The Qatari economy grew by 3.7% in 2015 compared to a year earlier. Consistent with the trends observed over the last four years, the non-hydrocarbon sector continued to be the engine of growth, while hydrocarbon production has remained broadly stable. As result, the non-hydrocarbon sector accounted for 63.8% of Qatar’s GDP in 2015, up from 48.9% in 2014. As outlined in our recently-published Qatar Economic Insight Report, we expect real GDP growth to accelerate from 3.3% in 2016 to 3.9% in 2017 and 4.2% in 2018 with the ramp up in investment spending and initial gas production from the Barzan project.

Year-on-year growth in Qatar’s non-hydrocarbon GDP reached 7.8% in 2015, driven by the large investment spending programme. The building and construction sector was the direct beneficiary of this programme, contributing an estimated 2.2 percentage points (pps) to non-hydrocarbon GDP growth. The rapid population growth from the influx of expatriate workers generated strong demand for services such as finance, insurance and real estate; trade, restaurants and hotels; and government services. Indeed, services were the largest contributor to non-hydrocarbon GDP growth, adding an estimated 5.0pps. Manufacturing was also one of the main growth sectors with a contribution of 0.7pps, reflecting Qatar’s movement up the hydrocarbon value chain towards refined petroleum products and petrochemicals.

At the same time, Qatar’s hydrocarbon production fell slightly by 0.2% in 2015 compared to a year earlier. The decline mainly reflected lower crude oil production as natural gas output remained flat due to the moratorium on new gas projects at the North Field. The overall robust growth performance was achieved against a background of low oil prices, which declined sharply from an average of USD99.5/barrel (/b) in 2014 to USD53.6/b in 2015. The dramatic decline was mainly due to large additional supply from the US as well as OPEC. Even though demand growth hit a five-year high in 2015, this was still exceeded by the new supply. As a result, the oil market was over-supplied by around 1.8m barrels per day in 2015. And the price of oil was more than 50% lower than its level prior to mid-2014.

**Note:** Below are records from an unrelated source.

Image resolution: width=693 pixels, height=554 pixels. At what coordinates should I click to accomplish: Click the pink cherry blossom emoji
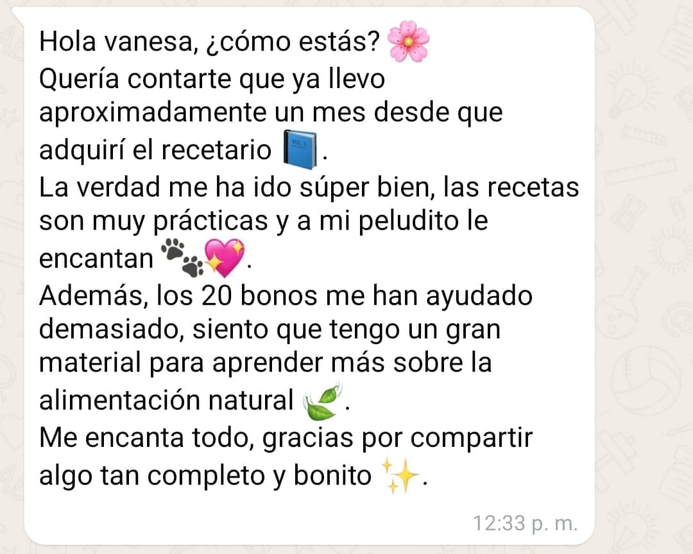[408, 41]
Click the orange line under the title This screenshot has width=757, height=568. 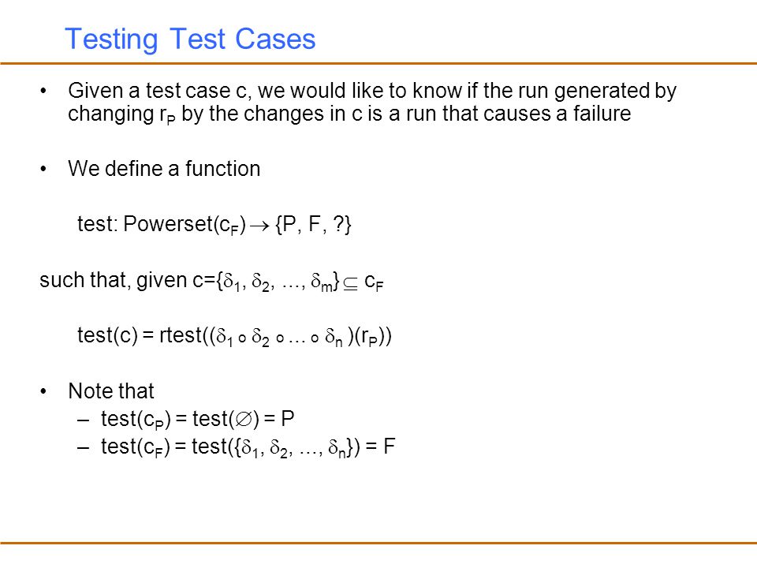(379, 63)
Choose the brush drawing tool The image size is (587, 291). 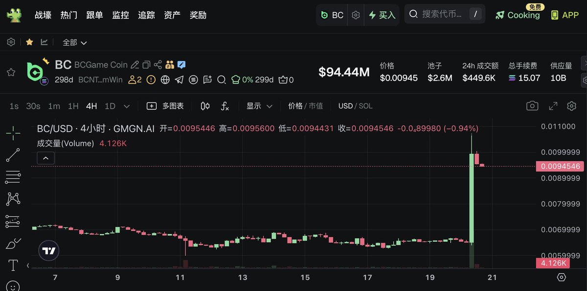tap(13, 243)
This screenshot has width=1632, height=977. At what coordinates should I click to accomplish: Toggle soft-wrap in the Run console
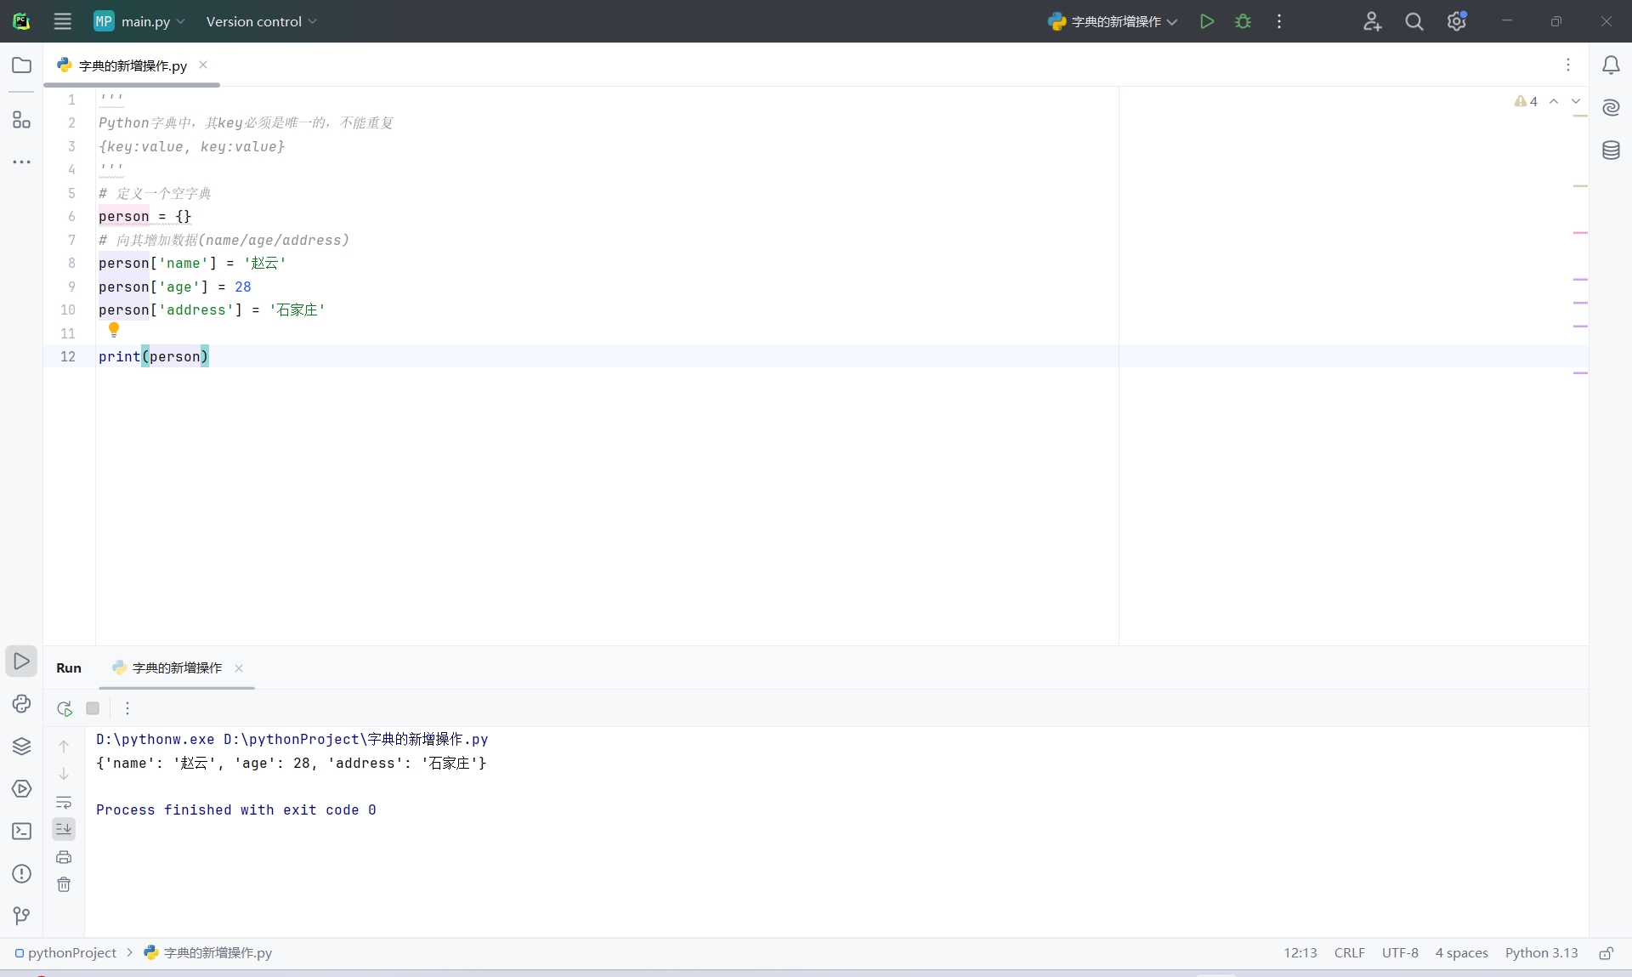(64, 802)
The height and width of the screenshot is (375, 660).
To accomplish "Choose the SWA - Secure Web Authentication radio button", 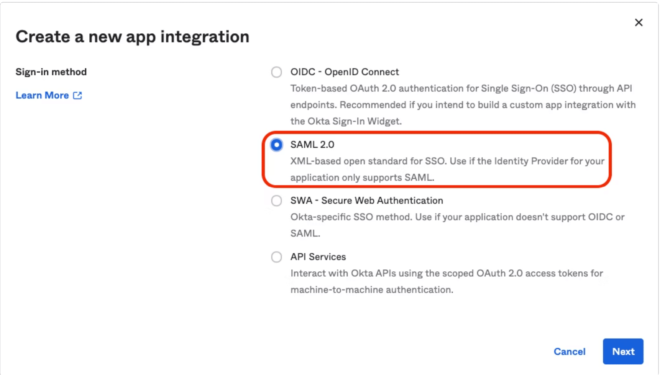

The oil price shock has not resulted in sharp declines in public spending, which would have hurt growth, particularly in the non-hydrocarbon sector. Instead, the government is absorbing this shock on its fiscal balance. As a result of lower hydrocarbon revenue and continued capital spending, the fiscal balance should turn into a deficit of 5.4% of GDP in 2016 from a surplus of 3.7% in 2015. However, the significant savings made during the last oil boom and low public debt ratios have allowed the government to access international capital markets to finance the projected deficit with ease through debt issuance. Qatar secured a USD5.5bn syndicated loan in January 2016 and then sold USD9.0bn of bonds in May—the largest ever bond issuance from a Middle East government.  

Going forward, we forecast real GDP to grow by 3.3% in 2016, 3.9% in 2017 and 4.2% in 2018. The ramp up in investment spending, which is expected to peak towards the end of the decade, should continue to drive growth in the non-hydrocarbon sector. Furthermore, additional gas and condensates production from Barzan (a USD10.3bn gas production project to meet the rising domestic demand) is expected to lift hydrocarbon growth, notwithstanding the projected decline in crude oil production.